Contrairement à ce qu’on croit souvent, et à ce qu’on nous fait croire sans cesse, il est par ailleurs possible de « désinventer ». Une véritable histoire des techniques et de leurs usages montre combien « la plupart des inventions sont effectivement désinventées, dans le sens où elles tombent dans l’oubli » (page 277) : l’histoire est remplie de ces machines et inventions célébrées comme révolutionnaires avant d’être totalement oubliées; n’oublions pas que même les avions supersoniques, les produits comme l’amiante, le DDT, ou les CFC polluants, ont finalement abandonnés.
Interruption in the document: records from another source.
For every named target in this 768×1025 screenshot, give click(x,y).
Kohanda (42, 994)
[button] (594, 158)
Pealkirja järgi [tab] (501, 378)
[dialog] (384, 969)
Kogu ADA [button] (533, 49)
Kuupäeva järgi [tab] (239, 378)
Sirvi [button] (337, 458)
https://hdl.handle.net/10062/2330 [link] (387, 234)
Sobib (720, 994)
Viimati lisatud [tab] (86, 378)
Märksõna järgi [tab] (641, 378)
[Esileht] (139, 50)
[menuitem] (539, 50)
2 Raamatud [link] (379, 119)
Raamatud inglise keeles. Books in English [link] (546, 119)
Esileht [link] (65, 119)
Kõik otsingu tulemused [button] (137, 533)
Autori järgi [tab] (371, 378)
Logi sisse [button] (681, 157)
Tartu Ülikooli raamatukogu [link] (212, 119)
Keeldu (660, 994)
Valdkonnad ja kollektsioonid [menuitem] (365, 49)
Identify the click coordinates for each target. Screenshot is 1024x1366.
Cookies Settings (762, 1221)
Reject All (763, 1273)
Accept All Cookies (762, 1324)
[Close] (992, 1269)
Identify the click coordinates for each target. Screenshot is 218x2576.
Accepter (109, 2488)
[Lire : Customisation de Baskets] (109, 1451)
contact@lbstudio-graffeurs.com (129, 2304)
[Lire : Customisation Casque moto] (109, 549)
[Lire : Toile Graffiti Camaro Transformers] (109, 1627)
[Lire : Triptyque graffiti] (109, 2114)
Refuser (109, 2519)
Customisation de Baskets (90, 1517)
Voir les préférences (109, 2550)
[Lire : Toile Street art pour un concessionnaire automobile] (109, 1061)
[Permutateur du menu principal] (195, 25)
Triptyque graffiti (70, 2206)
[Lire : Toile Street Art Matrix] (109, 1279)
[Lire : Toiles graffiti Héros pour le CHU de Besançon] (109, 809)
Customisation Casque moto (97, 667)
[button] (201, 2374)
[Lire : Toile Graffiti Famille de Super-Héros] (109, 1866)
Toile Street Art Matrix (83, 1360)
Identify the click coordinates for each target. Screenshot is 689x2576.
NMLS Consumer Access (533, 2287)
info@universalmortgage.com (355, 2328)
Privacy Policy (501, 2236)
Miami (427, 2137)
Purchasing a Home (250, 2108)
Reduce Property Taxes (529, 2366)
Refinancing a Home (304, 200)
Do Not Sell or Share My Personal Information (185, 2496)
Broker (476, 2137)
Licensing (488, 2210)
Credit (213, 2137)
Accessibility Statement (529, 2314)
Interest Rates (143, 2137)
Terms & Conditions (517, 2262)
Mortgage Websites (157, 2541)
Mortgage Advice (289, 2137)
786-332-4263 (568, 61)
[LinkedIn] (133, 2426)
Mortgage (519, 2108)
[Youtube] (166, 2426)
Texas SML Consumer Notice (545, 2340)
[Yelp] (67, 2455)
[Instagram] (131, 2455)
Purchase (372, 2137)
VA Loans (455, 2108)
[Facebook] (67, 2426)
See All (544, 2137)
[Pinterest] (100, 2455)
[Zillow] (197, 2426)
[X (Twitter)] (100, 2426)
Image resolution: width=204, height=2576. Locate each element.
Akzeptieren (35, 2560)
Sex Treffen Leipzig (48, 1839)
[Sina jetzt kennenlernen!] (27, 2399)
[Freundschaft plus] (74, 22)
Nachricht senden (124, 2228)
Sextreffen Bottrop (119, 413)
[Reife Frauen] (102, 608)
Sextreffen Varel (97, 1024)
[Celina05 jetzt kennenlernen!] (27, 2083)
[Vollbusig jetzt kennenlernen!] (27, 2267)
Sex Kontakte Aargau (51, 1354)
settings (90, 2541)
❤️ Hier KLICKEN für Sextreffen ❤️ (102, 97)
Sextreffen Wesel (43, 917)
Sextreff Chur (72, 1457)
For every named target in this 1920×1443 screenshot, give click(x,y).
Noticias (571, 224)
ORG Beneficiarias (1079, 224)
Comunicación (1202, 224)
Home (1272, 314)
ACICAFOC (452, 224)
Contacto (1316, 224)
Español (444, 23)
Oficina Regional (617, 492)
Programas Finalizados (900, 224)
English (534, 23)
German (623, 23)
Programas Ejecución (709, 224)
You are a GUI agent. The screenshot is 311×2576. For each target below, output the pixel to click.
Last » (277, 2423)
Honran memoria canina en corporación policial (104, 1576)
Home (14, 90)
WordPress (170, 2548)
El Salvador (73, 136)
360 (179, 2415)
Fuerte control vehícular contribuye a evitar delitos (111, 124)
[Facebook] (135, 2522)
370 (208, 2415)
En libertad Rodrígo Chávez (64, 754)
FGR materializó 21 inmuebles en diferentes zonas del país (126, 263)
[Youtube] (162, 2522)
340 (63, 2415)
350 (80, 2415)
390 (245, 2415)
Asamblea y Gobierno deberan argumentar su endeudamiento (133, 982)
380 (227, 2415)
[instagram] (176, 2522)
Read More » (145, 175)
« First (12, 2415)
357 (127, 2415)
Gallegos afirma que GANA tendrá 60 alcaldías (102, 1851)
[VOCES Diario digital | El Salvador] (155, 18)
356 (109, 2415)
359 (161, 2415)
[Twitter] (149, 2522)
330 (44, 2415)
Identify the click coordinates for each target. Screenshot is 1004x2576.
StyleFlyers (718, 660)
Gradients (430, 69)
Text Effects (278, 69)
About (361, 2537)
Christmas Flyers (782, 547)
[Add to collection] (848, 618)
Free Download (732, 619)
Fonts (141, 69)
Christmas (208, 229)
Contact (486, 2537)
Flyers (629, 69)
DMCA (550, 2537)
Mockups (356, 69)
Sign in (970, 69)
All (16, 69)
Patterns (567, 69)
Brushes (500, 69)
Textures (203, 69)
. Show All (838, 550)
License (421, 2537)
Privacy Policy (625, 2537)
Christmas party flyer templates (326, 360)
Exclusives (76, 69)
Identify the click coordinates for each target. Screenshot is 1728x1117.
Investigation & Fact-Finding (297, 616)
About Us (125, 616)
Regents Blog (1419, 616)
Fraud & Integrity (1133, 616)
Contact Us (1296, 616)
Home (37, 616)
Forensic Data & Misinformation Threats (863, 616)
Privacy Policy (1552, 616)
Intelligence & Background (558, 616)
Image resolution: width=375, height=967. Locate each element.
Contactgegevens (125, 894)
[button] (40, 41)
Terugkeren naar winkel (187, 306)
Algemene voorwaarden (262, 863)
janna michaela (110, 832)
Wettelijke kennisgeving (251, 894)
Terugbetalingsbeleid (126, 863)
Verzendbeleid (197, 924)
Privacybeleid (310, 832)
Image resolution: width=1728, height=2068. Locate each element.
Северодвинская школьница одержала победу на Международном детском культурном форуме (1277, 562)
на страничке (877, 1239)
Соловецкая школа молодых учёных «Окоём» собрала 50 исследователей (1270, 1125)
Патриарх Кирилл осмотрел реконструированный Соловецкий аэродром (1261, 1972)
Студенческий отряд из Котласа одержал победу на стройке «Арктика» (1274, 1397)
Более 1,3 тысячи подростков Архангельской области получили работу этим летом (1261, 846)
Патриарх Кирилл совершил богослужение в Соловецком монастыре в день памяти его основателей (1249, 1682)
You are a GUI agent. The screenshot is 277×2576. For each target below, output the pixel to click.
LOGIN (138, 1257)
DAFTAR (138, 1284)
On pourrait ajouter que les gaz de schiste, le nucléaire, les OGM et beaucoup d’autes techniques pourraient être arrêtées car « stopper les projets au bon moment est la garantie d’une politique d’invention et d’innovation réussie« . En 2011, Davis Edgerton avait d’ailleurs publié un petit article étonnant dans la célèbre revue scientifique Nature , intitulé « Éloge du luddisme » (2) à cesser les recherches inutiles et à rejeter  » l’impératif technologique » qui nous aliène.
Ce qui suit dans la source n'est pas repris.